Friday, January 20, 2023
Section: AGC/VT News

crane photo

In 2020, there were 490 cases of non-fatal incidents involving cranes that caused workers to miss work, according to the Bureau of Labor Statistics (BLS). From 2011 to 2017, an average of 42 workers died from crane-related deaths each year, per the BLS. The most frequent incident involving cranes that led to worker death during this time period was struck by incidents. Falls to a lower level and transportation-related incidents accounted for fewer deaths, but still lead to workers losing their lives.

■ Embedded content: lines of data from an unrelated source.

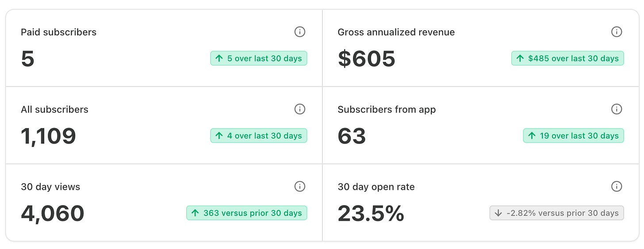Click the Paid subscribers info icon
The height and width of the screenshot is (249, 644).
click(300, 32)
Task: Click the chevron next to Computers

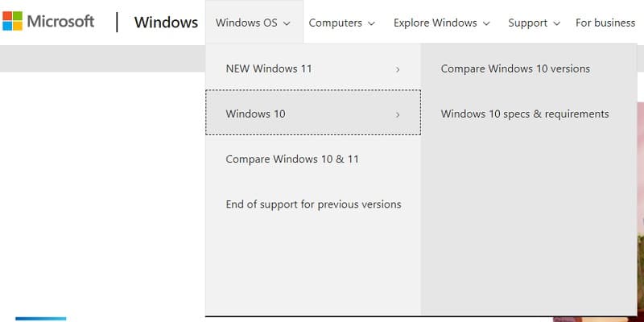Action: [371, 23]
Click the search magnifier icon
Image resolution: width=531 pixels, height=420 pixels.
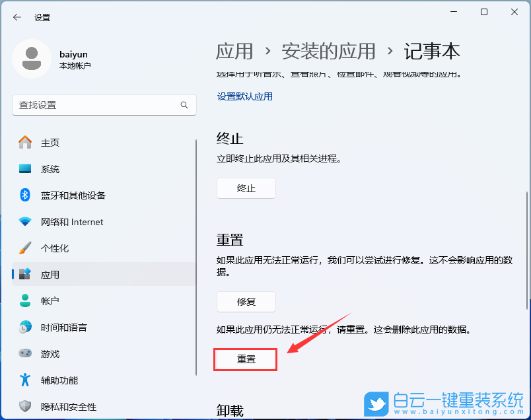(184, 105)
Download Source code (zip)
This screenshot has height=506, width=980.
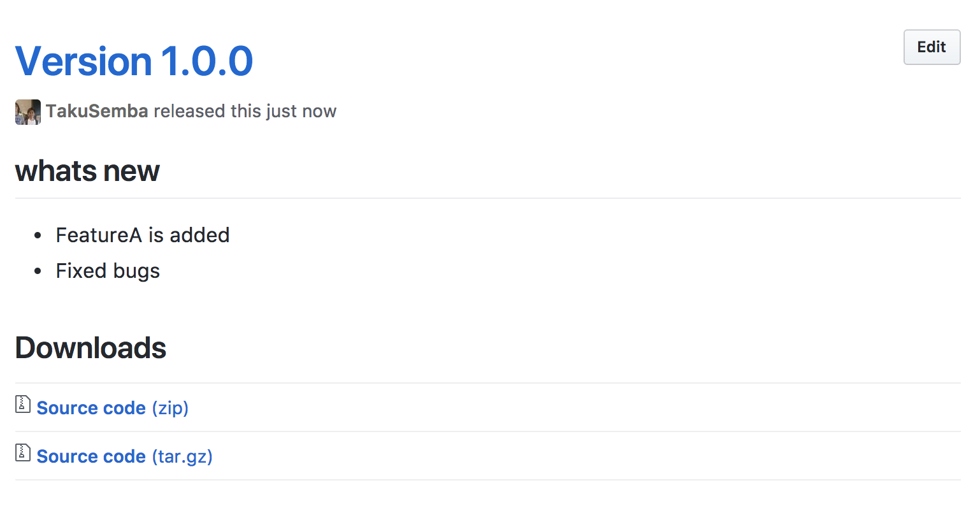pyautogui.click(x=113, y=408)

In November 2022, an incident led to a crane-related death in Guam, according to a news release. Following the incident, OSHA advised “employers in Guam, American Samoa and the Northern Mariana Islands to enhance safety measures to protect workers against crane hazards,” the news release said.

So how can employers—everywhere—protect workers from injury or death around cranes? For starters, “use your experience, knowledge and training to assess risks and follow crane procedures,” OSHA said. If you notice any damage, don’t use the machinery. If you think there may be an issue, like a “mechanical or electrical malfunction,” don’t use the machinery.

Suspended loads can bring their own hazards into the workspace. To avoid any injuries, workers should not work on the load if it means they must be under it or walk under the load, OSHA said.

When it comes to the wire rope, there are a few additional “don’ts” OSHA recommends:

  • “Do not attempt to lengthen wire rope or repair damaged wire rope,”
  • “Do not use the wire rope, any part of the crane, hoist, or the load block and hook as a ground for welding” and
  • “Do not allow a welding electrode to touch the wire rope.”

Any labels on the machinery should not be tampered with. Employers should also ensure that workers are using PPE, OSHA said.

"Injuries and fatalities related to crane operations are preventable with adequate workplace training and proper attention to safety controls," said OSHA Area Director Roger Forstner in Honolulu in the news release. "Employers need to take all necessary steps to reduce incidents involving crane operations and improve the workplace safety where cranes are in use."